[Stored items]
────────────────────────────────────────

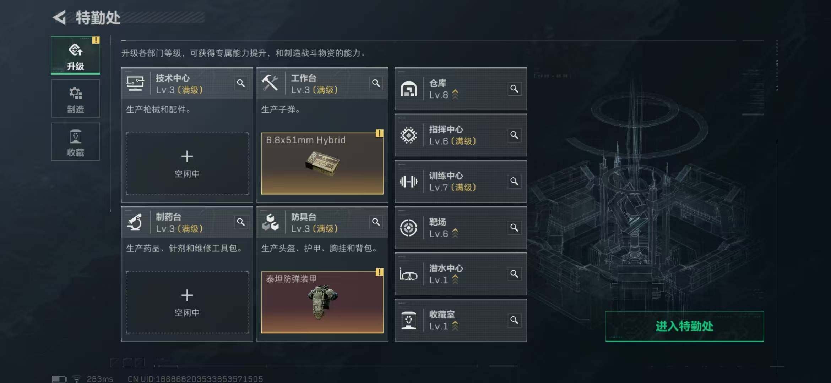Collect the 6.8x51mm Hybrid ammo item
The height and width of the screenshot is (383, 831).
(322, 163)

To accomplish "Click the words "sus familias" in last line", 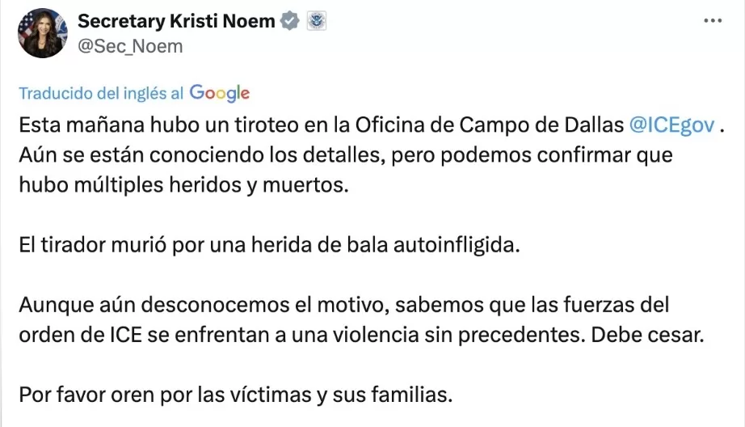I will point(410,397).
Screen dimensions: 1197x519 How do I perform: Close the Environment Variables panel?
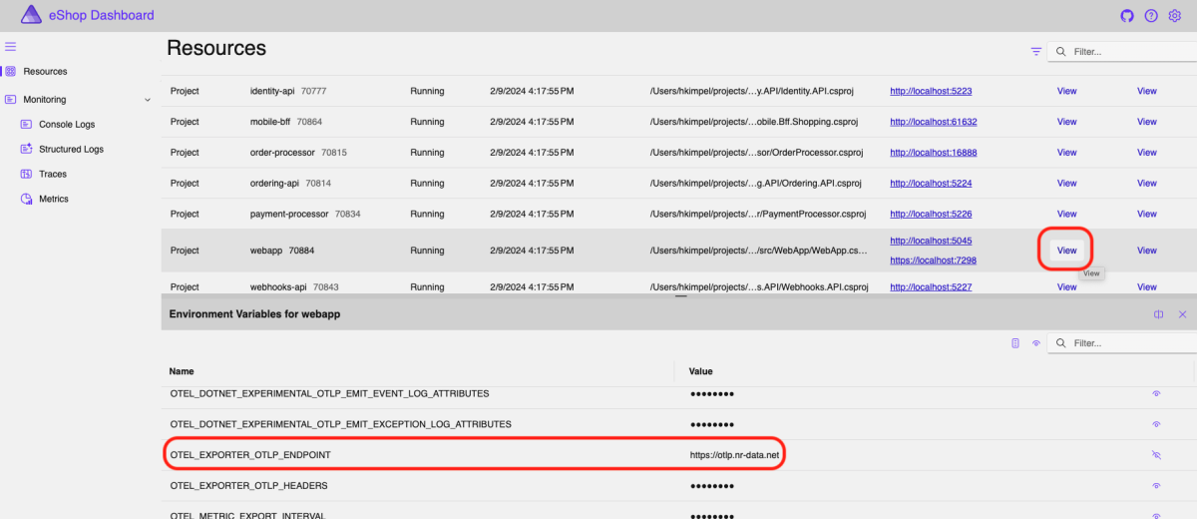pyautogui.click(x=1183, y=314)
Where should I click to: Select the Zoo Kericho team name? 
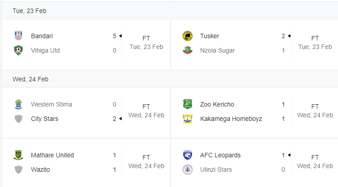tap(217, 104)
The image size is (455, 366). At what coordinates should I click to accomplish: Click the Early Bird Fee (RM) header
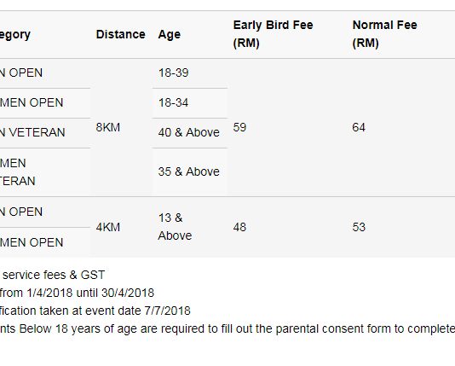click(273, 34)
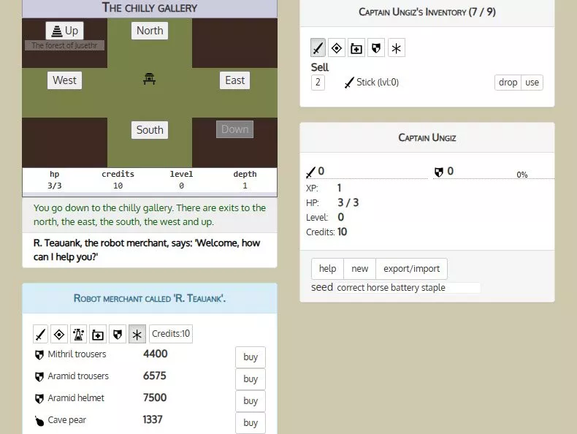Sell the Stick for 2 credits
The height and width of the screenshot is (434, 577).
318,83
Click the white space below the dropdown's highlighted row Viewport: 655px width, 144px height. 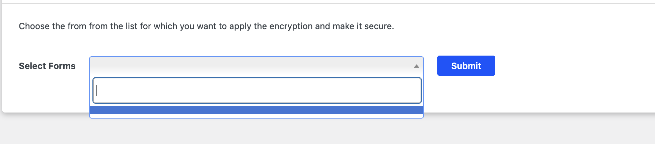point(256,116)
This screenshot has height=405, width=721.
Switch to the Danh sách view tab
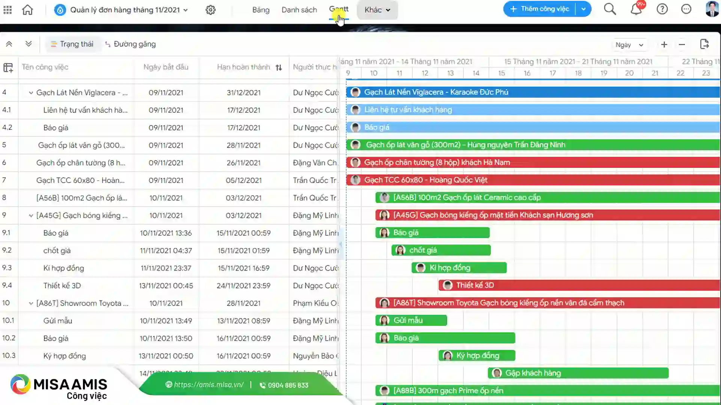point(299,10)
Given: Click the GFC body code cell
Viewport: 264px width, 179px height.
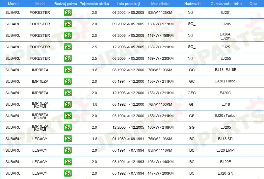Looking at the screenshot, I should point(192,93).
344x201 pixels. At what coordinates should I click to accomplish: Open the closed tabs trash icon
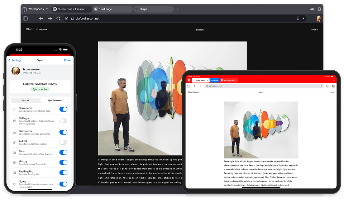[x=319, y=9]
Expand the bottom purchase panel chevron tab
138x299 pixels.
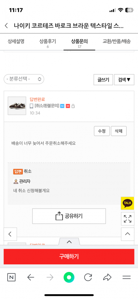[x=69, y=242]
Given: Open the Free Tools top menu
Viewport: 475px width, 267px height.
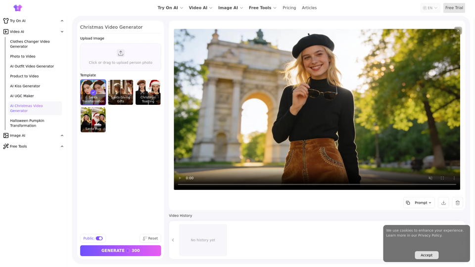Looking at the screenshot, I should tap(262, 8).
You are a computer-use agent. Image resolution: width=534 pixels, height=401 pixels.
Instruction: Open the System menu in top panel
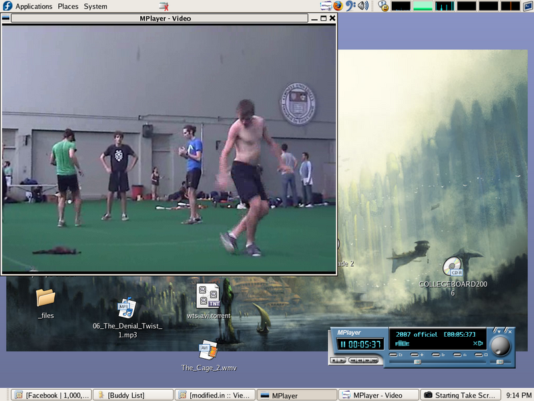point(95,6)
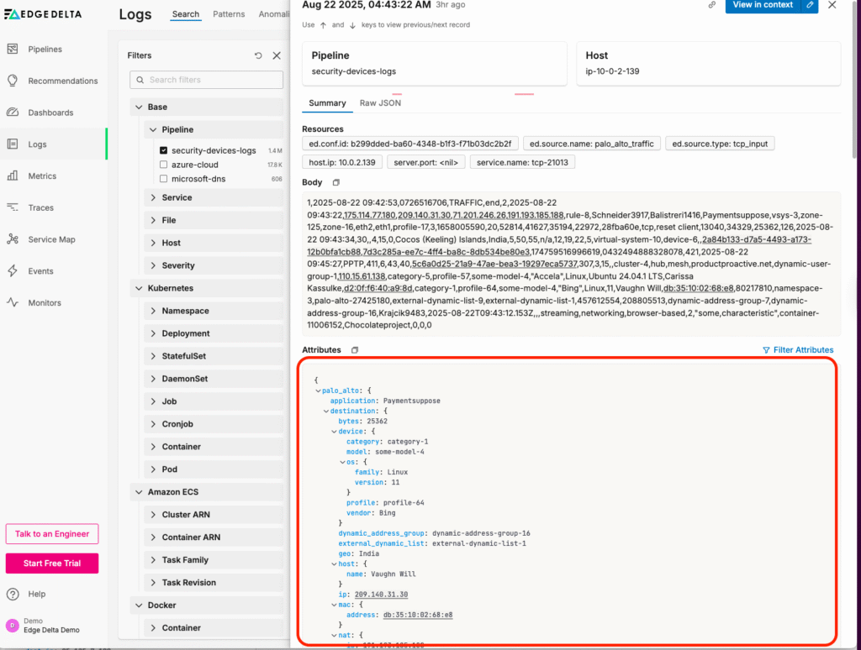
Task: Click the reset filters icon
Action: (258, 55)
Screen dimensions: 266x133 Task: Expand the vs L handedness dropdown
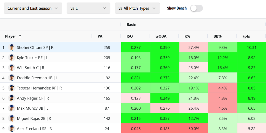[x=88, y=8]
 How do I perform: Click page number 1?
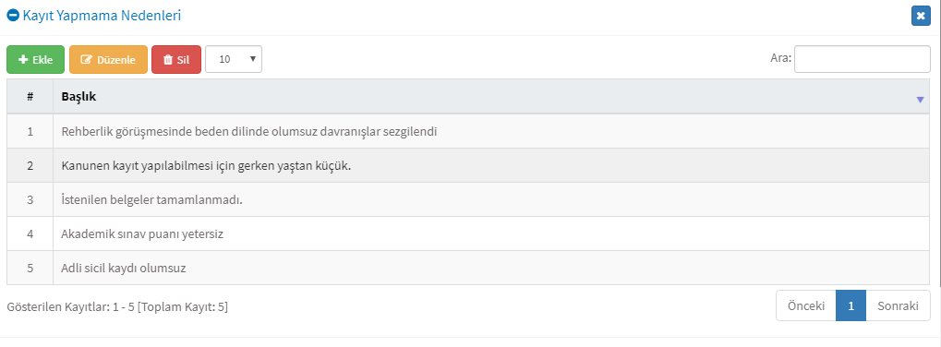(x=851, y=305)
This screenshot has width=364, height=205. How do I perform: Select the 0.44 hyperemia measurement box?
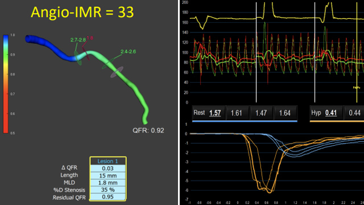[354, 113]
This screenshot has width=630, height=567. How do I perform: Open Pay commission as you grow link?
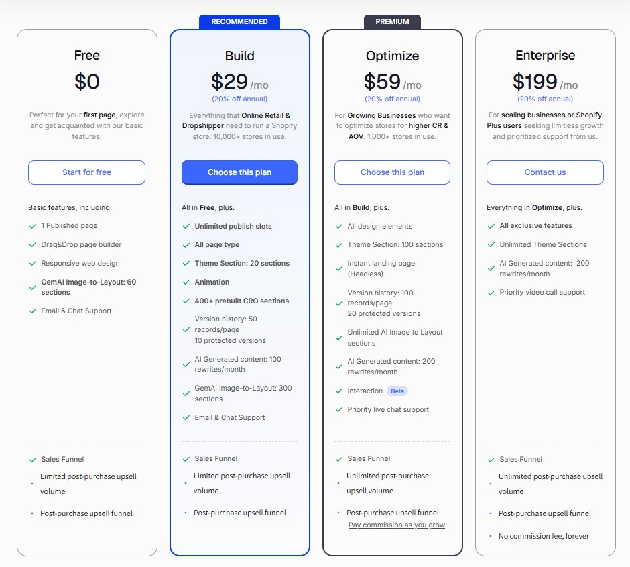(397, 525)
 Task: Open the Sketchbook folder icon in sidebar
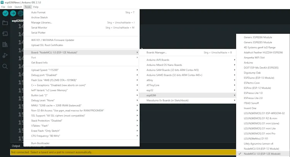[5, 23]
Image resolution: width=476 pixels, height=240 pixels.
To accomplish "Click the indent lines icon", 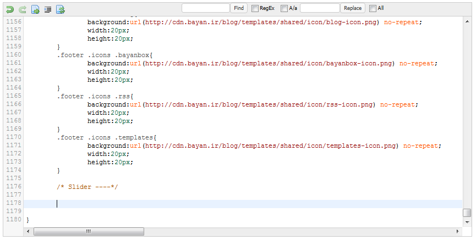I will [48, 9].
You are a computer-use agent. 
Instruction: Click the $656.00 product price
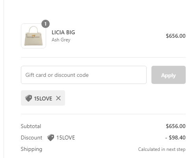tap(176, 36)
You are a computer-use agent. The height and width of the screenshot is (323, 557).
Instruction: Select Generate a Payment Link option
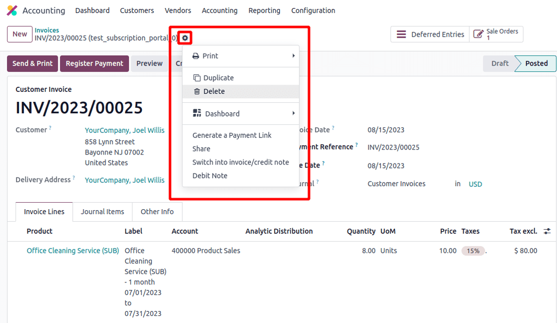[x=232, y=135]
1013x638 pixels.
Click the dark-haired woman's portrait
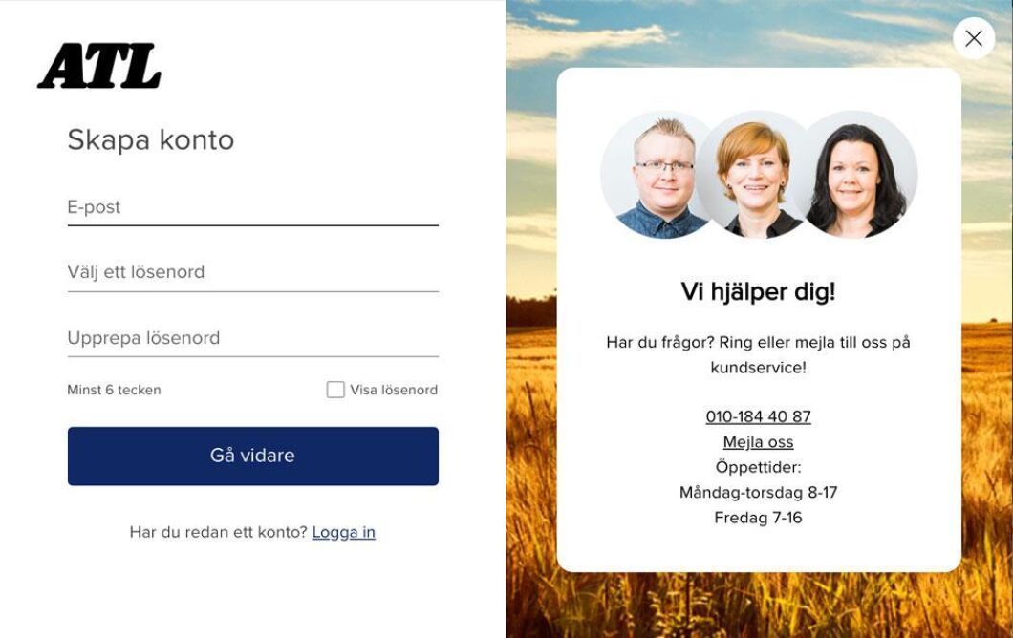859,175
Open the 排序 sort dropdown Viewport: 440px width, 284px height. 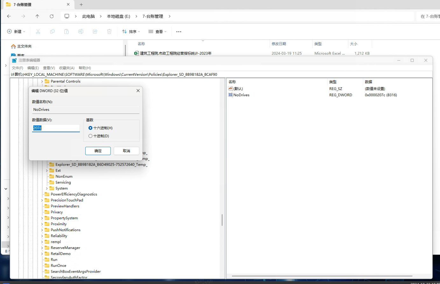click(x=131, y=32)
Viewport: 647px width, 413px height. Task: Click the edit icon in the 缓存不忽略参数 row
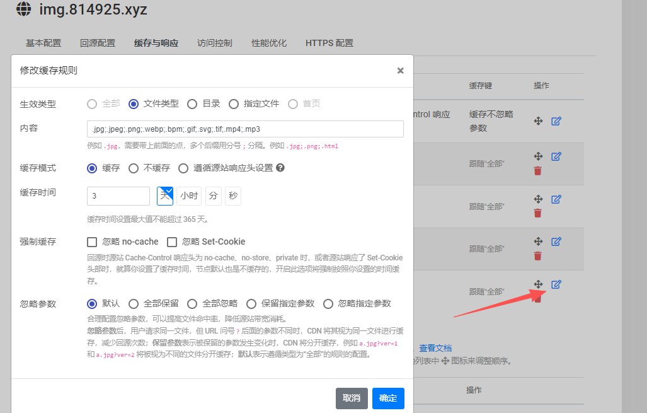tap(556, 121)
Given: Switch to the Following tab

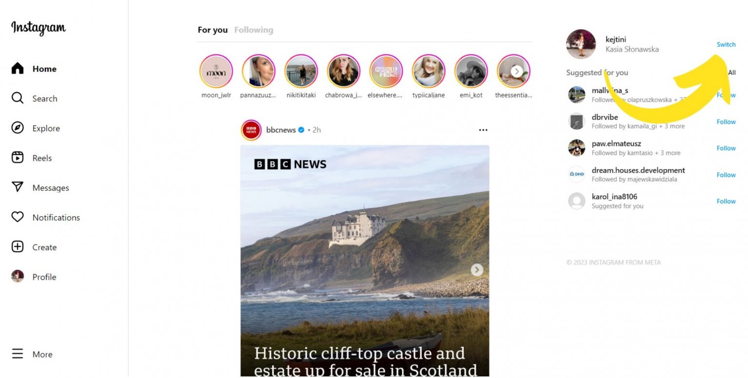Looking at the screenshot, I should tap(254, 30).
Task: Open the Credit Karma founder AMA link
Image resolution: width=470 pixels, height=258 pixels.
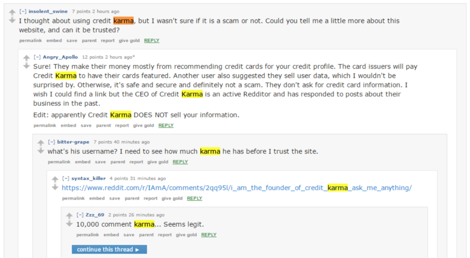Action: [x=237, y=188]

────────────────────────────────────────

Your answer should be each line of the data that contains the word "computer", copied as it stands.

Response to this task:
You are a computer-use agent. Image resolution: width=534 pixels, height=401 pixels.
You are a computer-use agent. 
You are a computer-use agent. The height and width of the screenshot is (323, 557).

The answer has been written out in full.